[Start of section]
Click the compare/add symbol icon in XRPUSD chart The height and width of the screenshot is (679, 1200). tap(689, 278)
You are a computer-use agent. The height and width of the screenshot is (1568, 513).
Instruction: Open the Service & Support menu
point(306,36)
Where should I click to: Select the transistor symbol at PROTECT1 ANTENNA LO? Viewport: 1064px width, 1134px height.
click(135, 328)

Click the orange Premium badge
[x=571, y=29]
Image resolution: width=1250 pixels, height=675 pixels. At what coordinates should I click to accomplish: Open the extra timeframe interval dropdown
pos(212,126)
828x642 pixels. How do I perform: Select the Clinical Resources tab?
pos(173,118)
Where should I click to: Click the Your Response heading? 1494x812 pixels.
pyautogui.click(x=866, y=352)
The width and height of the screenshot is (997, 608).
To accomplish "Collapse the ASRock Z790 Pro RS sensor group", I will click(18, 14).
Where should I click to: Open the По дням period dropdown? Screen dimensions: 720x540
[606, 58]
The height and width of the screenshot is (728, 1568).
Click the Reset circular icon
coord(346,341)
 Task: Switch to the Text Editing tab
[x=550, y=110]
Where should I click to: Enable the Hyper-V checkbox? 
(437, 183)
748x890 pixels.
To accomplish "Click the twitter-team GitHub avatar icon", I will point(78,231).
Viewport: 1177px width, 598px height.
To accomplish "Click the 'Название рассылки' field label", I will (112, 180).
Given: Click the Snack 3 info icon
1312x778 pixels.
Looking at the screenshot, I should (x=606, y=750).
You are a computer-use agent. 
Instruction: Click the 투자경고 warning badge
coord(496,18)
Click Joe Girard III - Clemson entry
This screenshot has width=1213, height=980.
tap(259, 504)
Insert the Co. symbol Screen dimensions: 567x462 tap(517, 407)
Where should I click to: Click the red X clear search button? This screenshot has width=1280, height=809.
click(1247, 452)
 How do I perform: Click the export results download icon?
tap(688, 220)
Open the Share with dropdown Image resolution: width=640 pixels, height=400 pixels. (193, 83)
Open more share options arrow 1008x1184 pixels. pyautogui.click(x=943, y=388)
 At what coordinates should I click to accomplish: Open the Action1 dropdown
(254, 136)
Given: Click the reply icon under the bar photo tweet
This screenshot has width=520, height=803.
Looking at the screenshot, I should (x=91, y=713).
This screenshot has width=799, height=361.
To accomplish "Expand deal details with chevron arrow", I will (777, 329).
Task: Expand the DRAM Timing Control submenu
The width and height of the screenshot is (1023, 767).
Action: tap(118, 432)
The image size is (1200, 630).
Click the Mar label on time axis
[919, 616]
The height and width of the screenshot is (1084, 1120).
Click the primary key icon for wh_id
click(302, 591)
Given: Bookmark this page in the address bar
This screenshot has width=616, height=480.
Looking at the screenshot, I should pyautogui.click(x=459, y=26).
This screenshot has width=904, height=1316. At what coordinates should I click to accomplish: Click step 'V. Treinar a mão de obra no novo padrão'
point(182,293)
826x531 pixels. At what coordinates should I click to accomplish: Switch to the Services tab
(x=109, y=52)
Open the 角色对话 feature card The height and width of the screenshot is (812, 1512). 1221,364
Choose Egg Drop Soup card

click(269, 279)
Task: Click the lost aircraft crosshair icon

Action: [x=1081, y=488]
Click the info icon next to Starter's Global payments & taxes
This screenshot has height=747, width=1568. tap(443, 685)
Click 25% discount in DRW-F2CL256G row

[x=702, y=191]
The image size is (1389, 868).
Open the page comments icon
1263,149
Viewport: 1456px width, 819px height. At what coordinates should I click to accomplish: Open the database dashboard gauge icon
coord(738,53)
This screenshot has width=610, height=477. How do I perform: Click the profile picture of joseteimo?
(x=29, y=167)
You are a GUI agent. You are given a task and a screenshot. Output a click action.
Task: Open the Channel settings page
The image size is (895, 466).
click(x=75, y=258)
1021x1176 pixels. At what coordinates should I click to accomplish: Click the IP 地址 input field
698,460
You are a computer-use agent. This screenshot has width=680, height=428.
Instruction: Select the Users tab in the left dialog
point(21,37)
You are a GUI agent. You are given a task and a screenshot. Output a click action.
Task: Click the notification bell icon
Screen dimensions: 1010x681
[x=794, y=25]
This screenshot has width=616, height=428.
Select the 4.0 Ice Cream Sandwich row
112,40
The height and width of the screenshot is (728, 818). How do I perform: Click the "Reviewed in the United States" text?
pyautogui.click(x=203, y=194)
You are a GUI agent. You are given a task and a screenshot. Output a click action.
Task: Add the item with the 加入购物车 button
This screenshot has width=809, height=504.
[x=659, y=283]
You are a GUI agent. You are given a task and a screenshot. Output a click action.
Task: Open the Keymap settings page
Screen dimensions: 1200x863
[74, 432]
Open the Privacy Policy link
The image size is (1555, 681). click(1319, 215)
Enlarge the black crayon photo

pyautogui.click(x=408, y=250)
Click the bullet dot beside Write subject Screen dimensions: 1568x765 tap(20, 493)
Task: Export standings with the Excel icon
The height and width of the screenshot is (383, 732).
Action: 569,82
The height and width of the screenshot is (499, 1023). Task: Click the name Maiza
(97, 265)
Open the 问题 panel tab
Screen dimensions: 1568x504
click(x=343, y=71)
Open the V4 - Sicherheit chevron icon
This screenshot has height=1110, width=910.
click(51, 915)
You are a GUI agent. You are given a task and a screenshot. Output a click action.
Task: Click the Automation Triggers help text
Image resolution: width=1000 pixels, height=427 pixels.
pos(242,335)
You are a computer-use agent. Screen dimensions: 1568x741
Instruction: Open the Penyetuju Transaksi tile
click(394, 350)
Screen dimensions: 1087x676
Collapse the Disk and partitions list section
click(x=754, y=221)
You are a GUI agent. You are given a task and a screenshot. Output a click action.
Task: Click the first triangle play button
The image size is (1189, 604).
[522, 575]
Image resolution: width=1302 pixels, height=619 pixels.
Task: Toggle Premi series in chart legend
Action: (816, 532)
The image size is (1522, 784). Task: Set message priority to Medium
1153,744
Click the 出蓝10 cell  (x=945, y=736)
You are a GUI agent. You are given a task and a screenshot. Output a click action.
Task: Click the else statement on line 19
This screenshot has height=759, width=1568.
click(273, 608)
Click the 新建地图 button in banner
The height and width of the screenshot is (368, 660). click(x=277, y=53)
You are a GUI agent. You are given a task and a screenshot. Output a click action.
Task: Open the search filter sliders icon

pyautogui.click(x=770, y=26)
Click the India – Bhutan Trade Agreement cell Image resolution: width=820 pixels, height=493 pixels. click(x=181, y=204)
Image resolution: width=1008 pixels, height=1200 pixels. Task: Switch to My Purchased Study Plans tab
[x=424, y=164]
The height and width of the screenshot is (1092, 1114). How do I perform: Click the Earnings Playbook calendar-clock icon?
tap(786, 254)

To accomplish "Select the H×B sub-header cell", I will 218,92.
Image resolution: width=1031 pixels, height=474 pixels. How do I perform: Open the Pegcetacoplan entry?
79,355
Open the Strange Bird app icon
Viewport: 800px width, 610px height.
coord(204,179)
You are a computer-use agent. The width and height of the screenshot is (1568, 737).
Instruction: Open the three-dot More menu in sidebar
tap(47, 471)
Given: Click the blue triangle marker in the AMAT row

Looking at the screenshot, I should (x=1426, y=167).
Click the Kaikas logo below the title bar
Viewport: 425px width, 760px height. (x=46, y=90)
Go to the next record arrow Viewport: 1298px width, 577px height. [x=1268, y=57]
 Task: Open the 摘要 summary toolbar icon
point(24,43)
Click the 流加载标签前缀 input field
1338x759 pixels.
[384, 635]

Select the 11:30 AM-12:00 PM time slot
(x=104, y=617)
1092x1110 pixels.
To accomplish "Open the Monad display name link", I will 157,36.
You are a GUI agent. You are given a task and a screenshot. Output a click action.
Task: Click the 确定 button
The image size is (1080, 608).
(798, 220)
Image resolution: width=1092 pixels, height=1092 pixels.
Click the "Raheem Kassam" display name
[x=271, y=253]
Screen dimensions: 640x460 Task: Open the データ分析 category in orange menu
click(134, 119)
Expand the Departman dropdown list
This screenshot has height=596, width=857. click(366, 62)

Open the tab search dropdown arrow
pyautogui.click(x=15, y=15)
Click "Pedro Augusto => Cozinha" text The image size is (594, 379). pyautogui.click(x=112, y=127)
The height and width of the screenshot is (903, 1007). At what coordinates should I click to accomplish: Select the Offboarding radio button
[End of section]
Show every line of the records above that contains the word "chevron".

### Written solution
To accomplish "Expand deal details with chevron arrow", I will (777, 329).
Open the V4 - Sicherheit chevron icon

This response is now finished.